(Entries provided begins)
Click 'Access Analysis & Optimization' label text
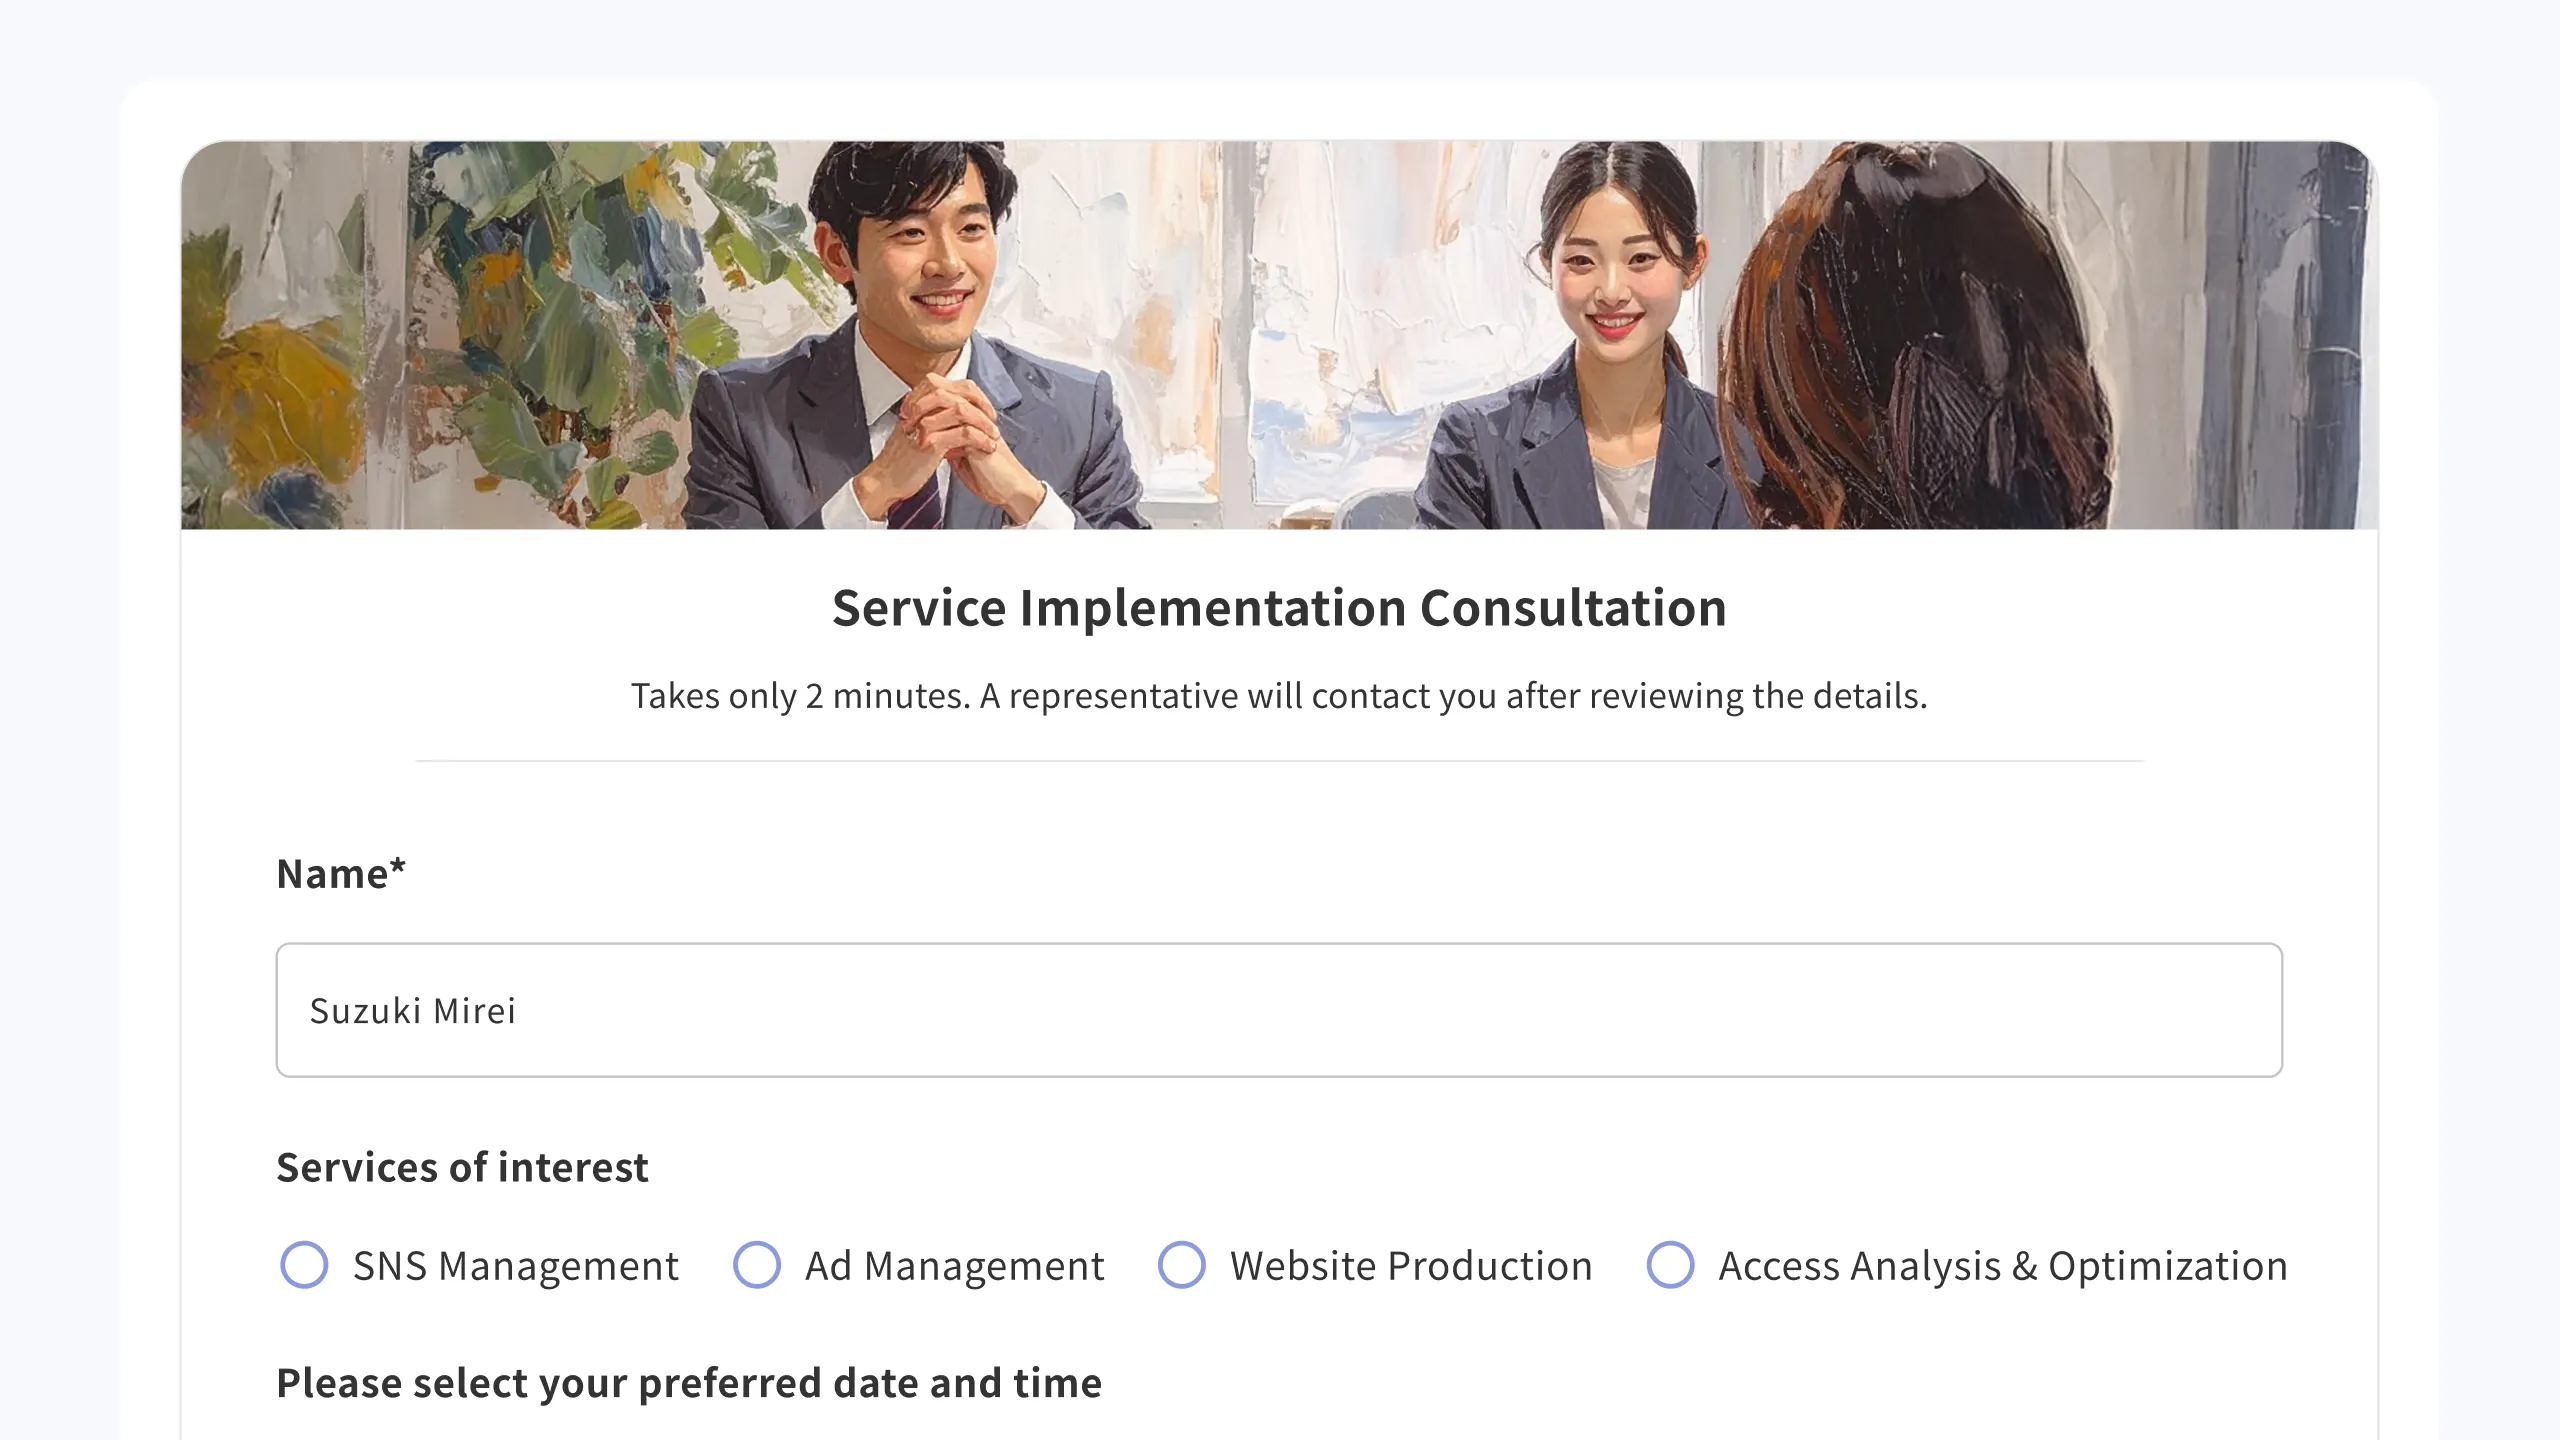2560x1440 pixels. [x=2002, y=1266]
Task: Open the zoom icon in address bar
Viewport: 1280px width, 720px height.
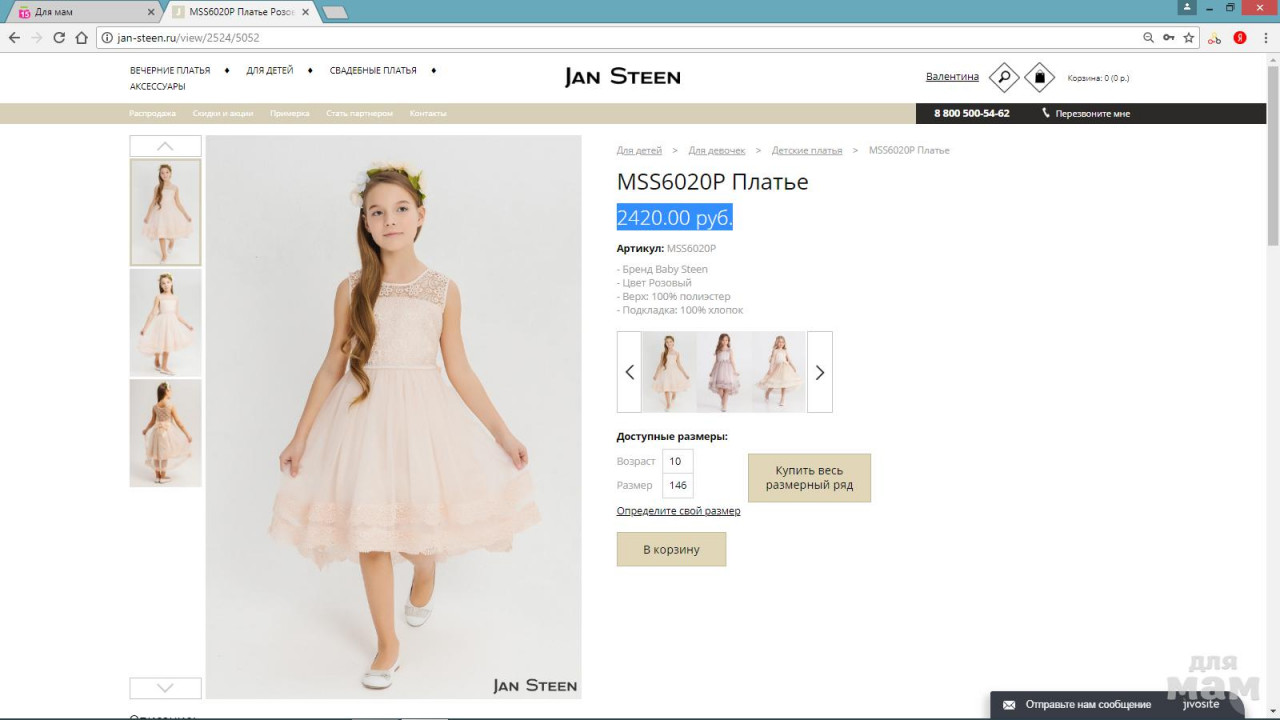Action: click(x=1148, y=38)
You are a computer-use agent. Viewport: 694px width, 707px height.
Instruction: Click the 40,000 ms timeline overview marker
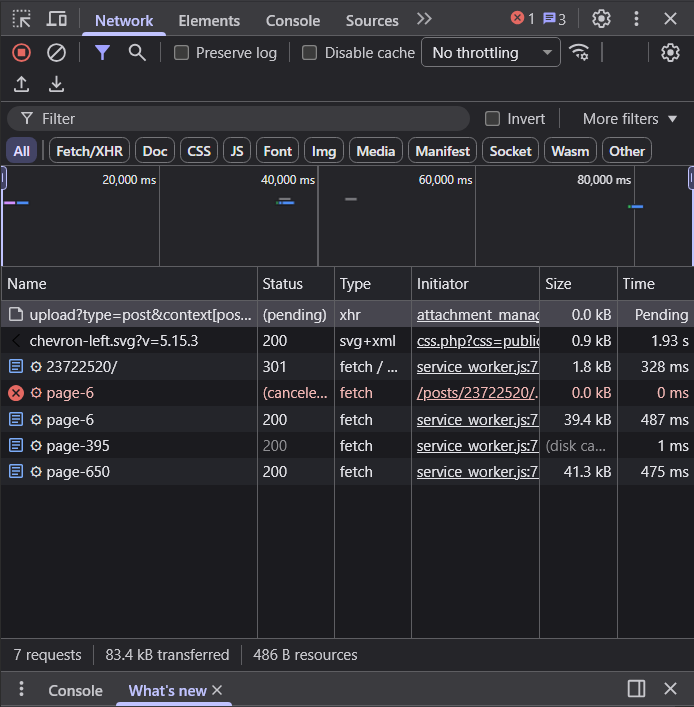288,180
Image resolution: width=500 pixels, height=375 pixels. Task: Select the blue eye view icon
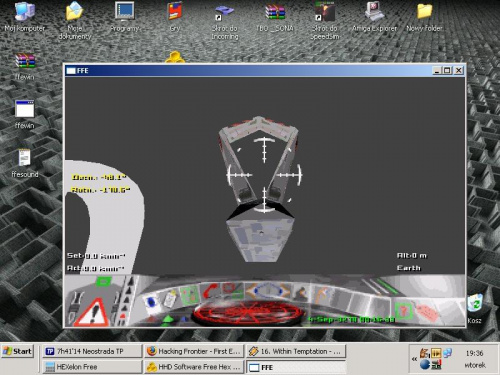click(151, 302)
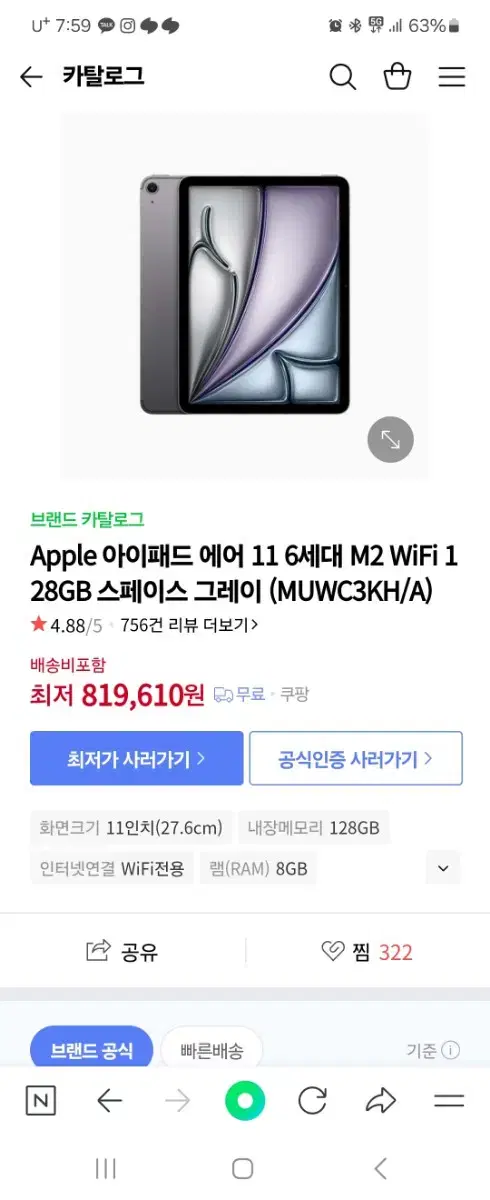This screenshot has height=1200, width=490.
Task: Share the product via 공유
Action: pos(122,952)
(Entries provided ends)
Problem description
Write out only the lines from the line containing "Viewport: 1280px width, 720px height." through the end of the material above, both end lines included. Pictures are not written out.

Result of the task
Viewport: 1280px width, 720px height.
Action: click(x=1148, y=38)
You are a computer-use agent. Viewport: 694px width, 707px height.
Instruction: Click the 40,000 ms timeline overview marker
288,180
Image resolution: width=500 pixels, height=375 pixels. Task: Select the blue eye view icon
click(151, 302)
This screenshot has height=1200, width=490.
Task: Share the product via 공유
Action: pos(122,952)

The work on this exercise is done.